When loading a PTX string with the NV driver via cuModuleLoadDataEx it seems to ignore all options all together. I provide full working examples so that anyone interested can directly and with no effort reproduce this. First a small PTX kernel (save this as small.ptx) then the C++ program that loads the PTX kernel.
.version 3.1
.target sm_20, texmode_independent
.address_size 64
.entry main()
{
ret;
}
main.cc
#include<cstdlib>
#include<iostream>
#include<fstream>
#include<sstream>
#include<string>
#include<map>
#include "cuda.h"
int main(int argc,char *argv[])
{
CUdevice cuDevice;
CUcontext cuContext;
CUfunction func;
CUresult ret;
CUmodule cuModule;
cuInit(0);
std::cout << "trying to get device 0\n";
ret = cuDeviceGet(&cuDevice, 0);
if (ret != CUDA_SUCCESS) { exit(1);}
std::cout << "trying to create a context\n";
ret = cuCtxCreate(&cuContext, 0, cuDevice);
if (ret != CUDA_SUCCESS) { exit(1);}
std::cout << "loading PTX string from file " << argv[1] << "\n";
std::ifstream ptxfile( argv[1] );
std::stringstream buffer;
buffer << ptxfile.rdbuf();
ptxfile.close();
std::string ptx_kernel = buffer.str();
std::cout << "Loading PTX kernel with driver\n" << ptx_kernel;
const unsigned int jitNumOptions = 3;
CUjit_option *jitOptions = new CUjit_option[jitNumOptions];
void **jitOptVals = new void*[jitNumOptions];
// set up size of compilation log buffer
jitOptions[0] = CU_JIT_INFO_LOG_BUFFER_SIZE_BYTES;
int jitLogBufferSize = 1024*1024;
jitOptVals[0] = (void *)&jitLogBufferSize;
// set up pointer to the compilation log buffer
jitOptions[1] = CU_JIT_INFO_LOG_BUFFER;
char *jitLogBuffer = new char[jitLogBufferSize];
jitOptVals[1] = jitLogBuffer;
// set up wall clock time
jitOptions[2] = CU_JIT_WALL_TIME;
float jitTime = -2.0;
jitOptVals[2] = &jitTime;
ret = cuModuleLoadDataEx( &cuModule , ptx_kernel.c_str() , jitNumOptions, jitOptions, (void **)jitOptVals );
if (ret != CUDA_SUCCESS) { exit(1);}
std::cout << "walltime: " << jitTime << "\n";
std::cout << std::string(jitLogBuffer) << "\n";
}
Build (assuming CUDA is installed under /usr/local/cuda, I use CUDA 5.0):
g++ -I/usr/local/cuda/include -L/usr/local/cuda/lib64/ main.cc -o main -lcuda
If someone is able to extract any sensible information from the compilation process that would be great!
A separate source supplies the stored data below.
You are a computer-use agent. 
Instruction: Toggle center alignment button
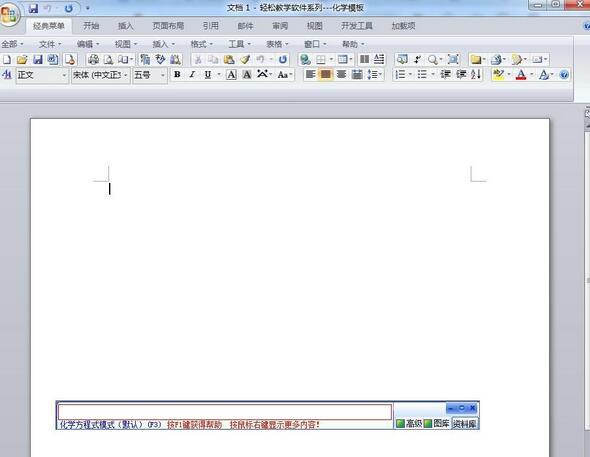click(326, 74)
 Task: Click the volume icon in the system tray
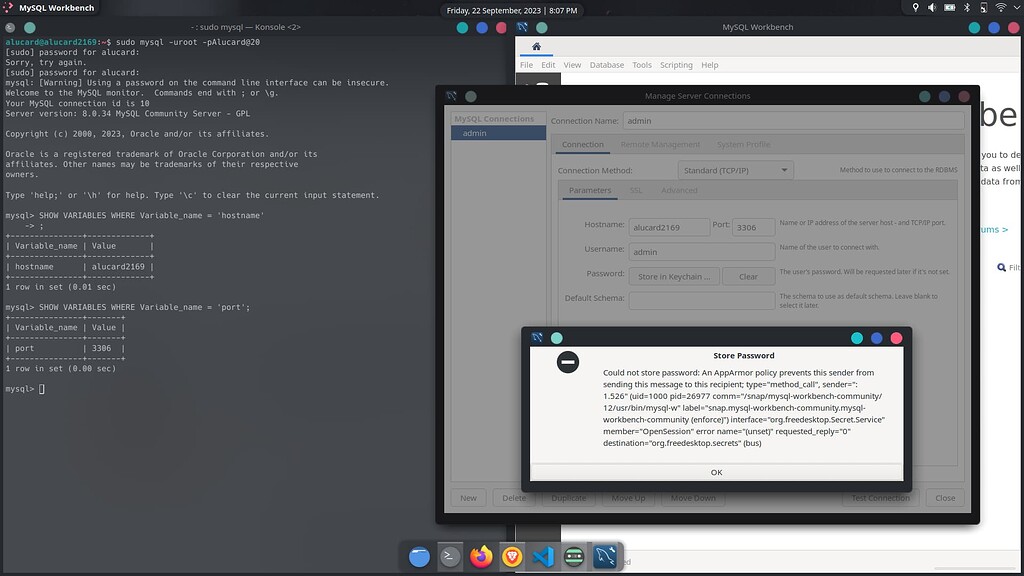(x=931, y=7)
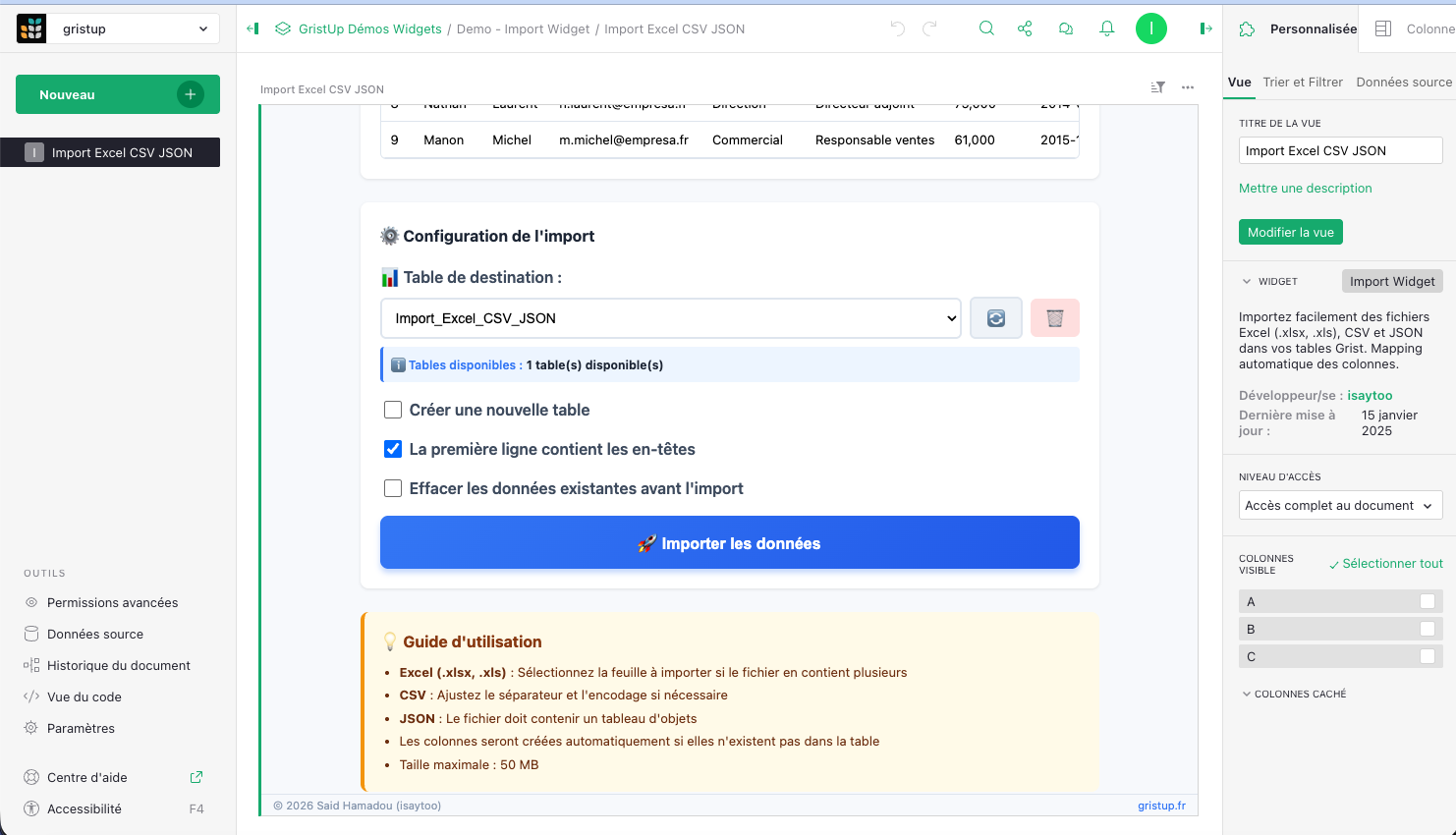The width and height of the screenshot is (1456, 835).
Task: Open the share document icon
Action: point(1025,28)
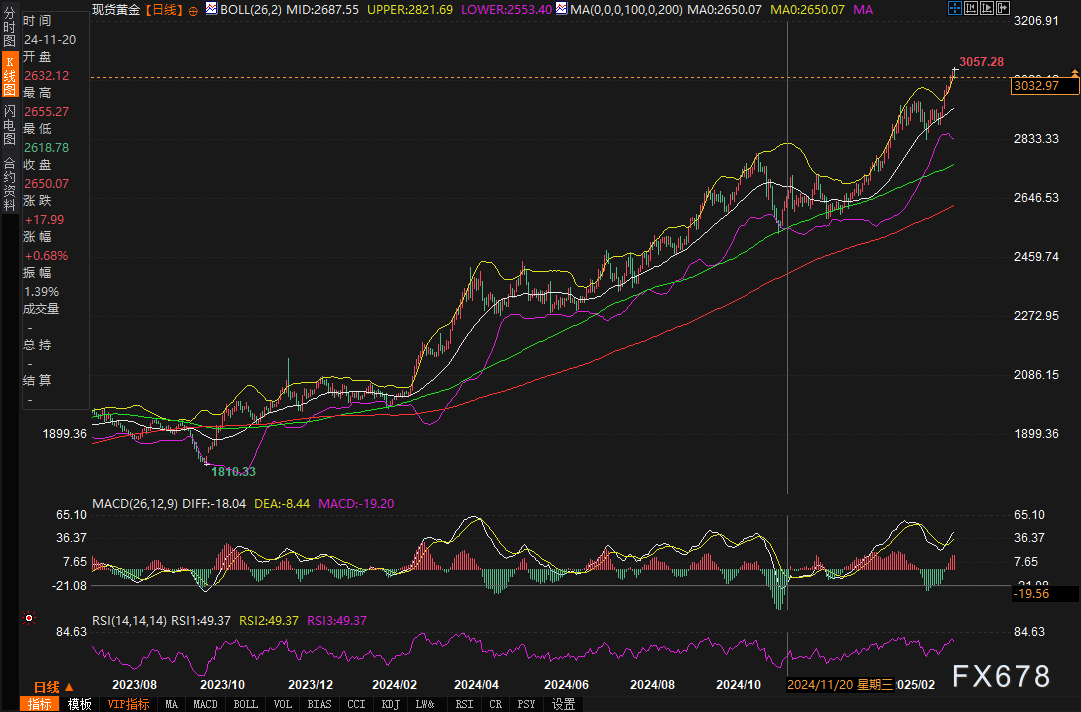Open the VIP指标 tab

point(127,704)
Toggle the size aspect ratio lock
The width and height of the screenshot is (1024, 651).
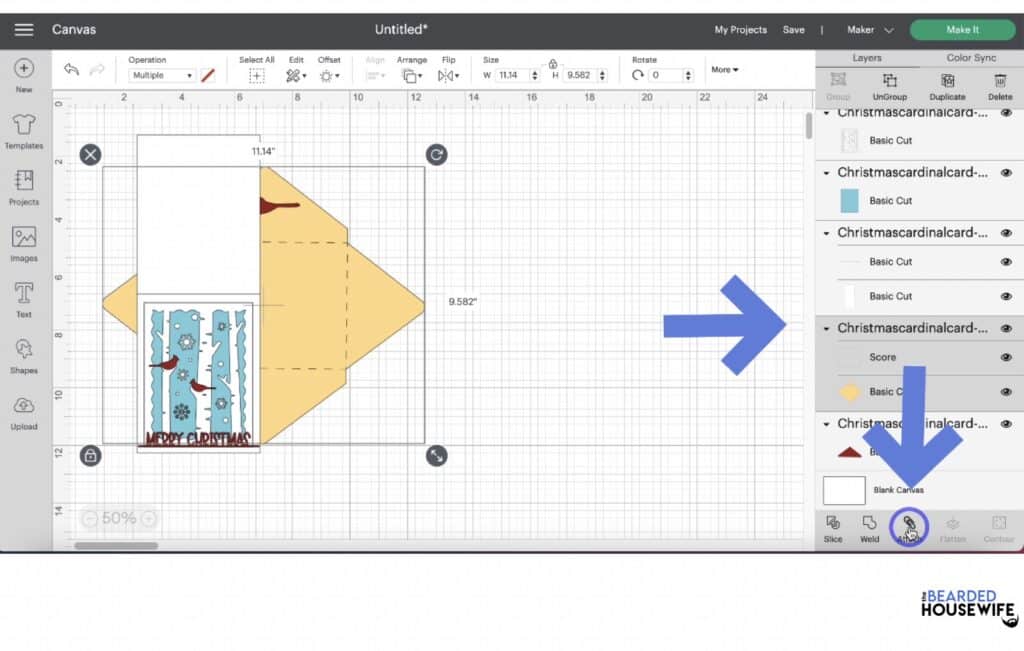point(553,64)
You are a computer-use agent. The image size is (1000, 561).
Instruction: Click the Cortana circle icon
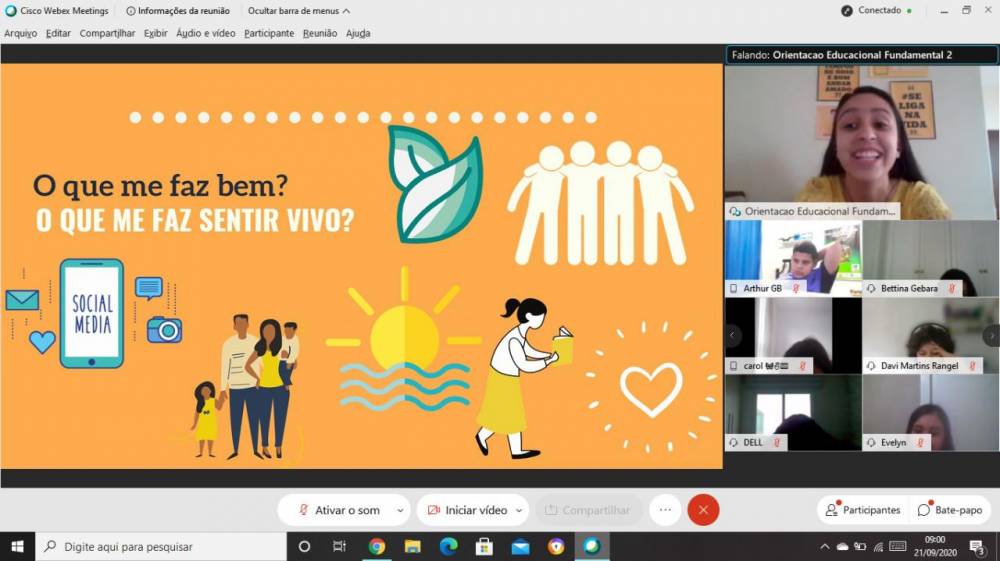305,547
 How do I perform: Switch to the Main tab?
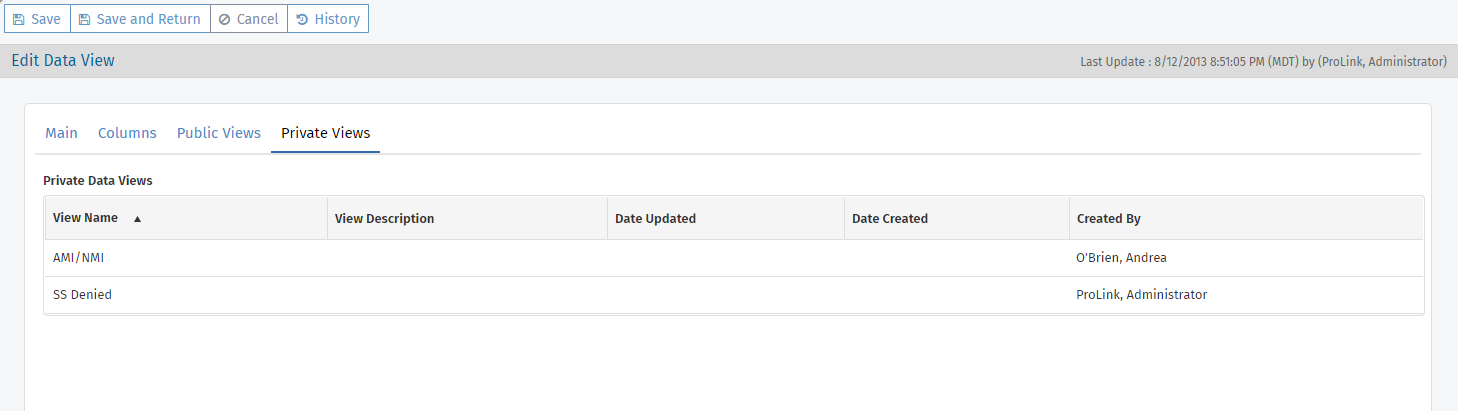61,133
The documentation of CUDA driver API where cuModuleLoadDataEx is explained (and which options it is supposed to accept) http://docs.nvidia.com/cuda/cuda-driver-api/index.html
If I run this, the log is empty and jitTime
wasn't even touched by the NV driver:
./main small.ptx
trying to get device 0
trying to create a context
loading PTX string from file empty.ptx
Loading PTX kernel with driver
.version 3.1
.target sm_20, texmode_independent
.address_size 64
.entry main()
{
ret;
}
walltime: -2
EDIT:
I managed to get the JIT compile time. However it seems that the driver expects an array of 32bit values as OptVals. Not as stated in the manual as an array of pointers (void *
) which are on my system 64 bits. So, this works:
const unsigned int jitNumOptions = 1;
CUjit_option *jitOptions = new CUjit_option[jitNumOptions];
int *jitOptVals = new int[jitNumOptions];
jitOptions[0] = CU_JIT_WALL_TIME;
// here the call to cuModuleLoadDataEx
std::cout << "walltime: " << (float)jitOptions[0] << "\n";
I believe that it is not possible to do the same with an array of void *
. The following code does not work:
const unsigned int jitNumOptions = 1;
CUjit_option *jitOptions = new CUjit_option[jitNumOptions];
void **jitOptVals = new void*[jitNumOptions];
jitOptions[0] = CU_JIT_WALL_TIME;
// here the call to cuModuleLoadDataEx
// here I also would have a problem casting a 64 bit void * to a float (32 bit)
EDIT
Looking at the JIT compilation time jitOptVals[0]
was misleading. As mentioned in the comments, the JIT compiler caches previous translations and won't update the JIT compile time if it finds a cached compilation. Since I was looking whether this value has changed or not I assumed that the call ignores the options all together. Which it doesn't. It's works fine.
Your jitOptVals
should not contain pointers to your values, instead cast the values to void*
:
// set up size of compilation log buffer
jitOptions[0] = CU_JIT_INFO_LOG_BUFFER_SIZE_BYTES;
int jitLogBufferSize = 1024*1024;
jitOptVals[0] = (void *)jitLogBufferSize;
// set up pointer to the compilation log buffer
jitOptions[1] = CU_JIT_INFO_LOG_BUFFER;
char *jitLogBuffer = new char[jitLogBufferSize];
jitOptVals[1] = jitLogBuffer;
// set up wall clock time
jitOptions[2] = CU_JIT_WALL_TIME;
float jitTime = -2.0;
//Keep jitOptVals[2] empty as it only an Output value:
//jitOptVals[2] = (void*)jitTime;
and after cuModuleLoadDataEx
, you get your jitTime
like jitTime = (float)jitOptions[2];